Australia, Selandia Baru, dan Tiongkok dengan cepat merespons dengan bantuan setelah Harold berlalu. Pada tanggal 28 April, bantuan dengan nilai $ 8 Juta telah dikirim ke Vanuatu, namun distribusi ke masyarakat yang membutuhkan telah terhambat oleh langkah-langkah karantina yang ketat.
Menurut Jacqueline De Gailande, Sekretaris Jenderal Palang Merah di Vanuatu, menyalurkan bantuan kepada masyarakat itu sangat penting, tetapi demikian juga upaya berkelanjutan untuk melindungi Vanuatu dari COVID-19.
“Siklon Harold akan membawa dampak besar pada pembatasan COVID-19 kita,” katanya. “Kita tidak ingin ada kasus COVID-19 yang dikonfirmasikan di Vanuatu, jadi kita harus benar-benar berhati-hati di waktu mendatang.”
Satu hal lagi yang mempersulit upaya pemulihan adalah bahwa pemerintah yang bertugas menanggapi, pertama, munculnya pandemi, dan kemudian, salah satu bencana alam terburuk yang pernah melanda Vanuatu, adalah pemerintahan sementara.
Sementara upaya pemulihan sedang berlangsung, dan pembatasan akibat COVID-19 masih berlaku, parlemen memilih Perdana Menteri Bob Loughman pada 20 April. Dalam pidato perdananya di hadapan parlemen, dia berterima kasih kepada pemerintah sementara karena telah memimpin negara itu melewati masa-masa sulit dan berbicara tentang tugasnya ke depan.
Mengingat COVID-19 telah menghancurkan perekonomian negara itu, lembaga-lembaga bantuan memperkirakan bahwa dibutuhkan waktu setidaknya satu tahun bagi Vanuatu untuk pulih dari Harold.
Sekretaris Jenderal Forum Kepulauan Pasifik, Dame Meg Taylor, mengakui tantangan ke depan, tetapi ia juga mengatakan keadaan ini telah memberikan Vanuatu kesempatan untuk membentuk kembali operasi darurat bencana.

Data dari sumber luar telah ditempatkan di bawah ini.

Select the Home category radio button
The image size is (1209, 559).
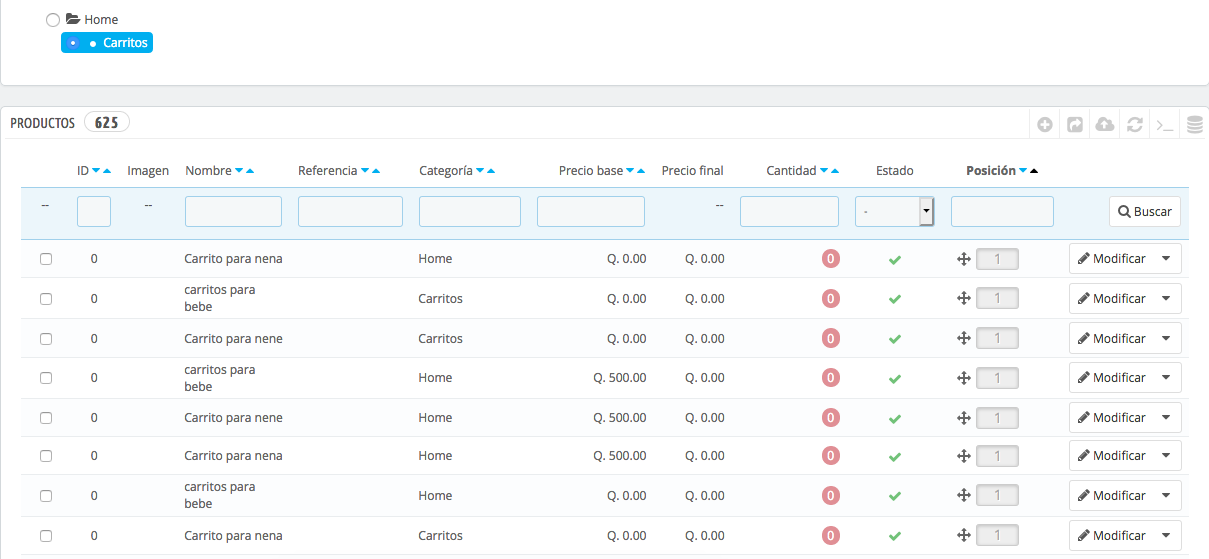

“Ini adalah kesempatan bagi negara-negara untuk melakukan perencanaan yang lebih menyeluruh, untuk mempertimbangkan masyarakat yang paling rentan dalam perencanaan itu, dan untuk membentuk ekonomi dan masyarakat abad ke-21 yang sehat, bersih, aman, dan lebih tangguh,” katanya kepada RNZ.

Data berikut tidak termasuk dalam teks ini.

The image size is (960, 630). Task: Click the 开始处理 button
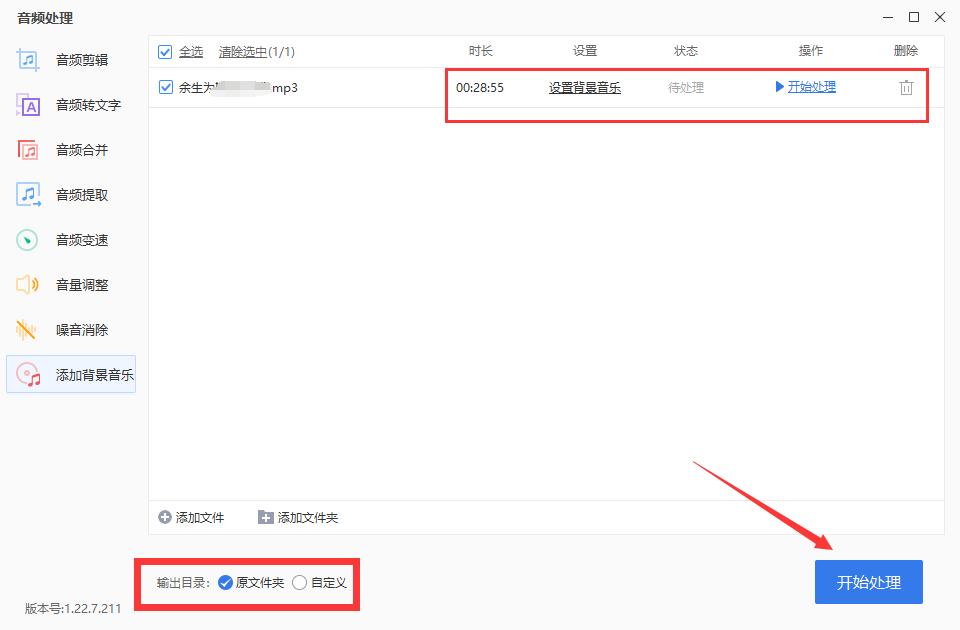click(x=868, y=581)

Ia berharap bahwa pengalaman kawasan Pasifik dengan pandemi ini akan menyebabkan peningkatan infrastruktur kesehatan dan kesiapsiagaan terhadap ancaman bencana yang lebih baik – dan jika terjadi kasus darurat secara global, mungkin suatu kawasan yang tidak terlalu bergantung pada negara lain yang mungkin tidak bisa menjangkau mereka. (The Diplomat)
Joshua Mcdonald adalah seorang jurnalis multimedia di Melbourne, Australia.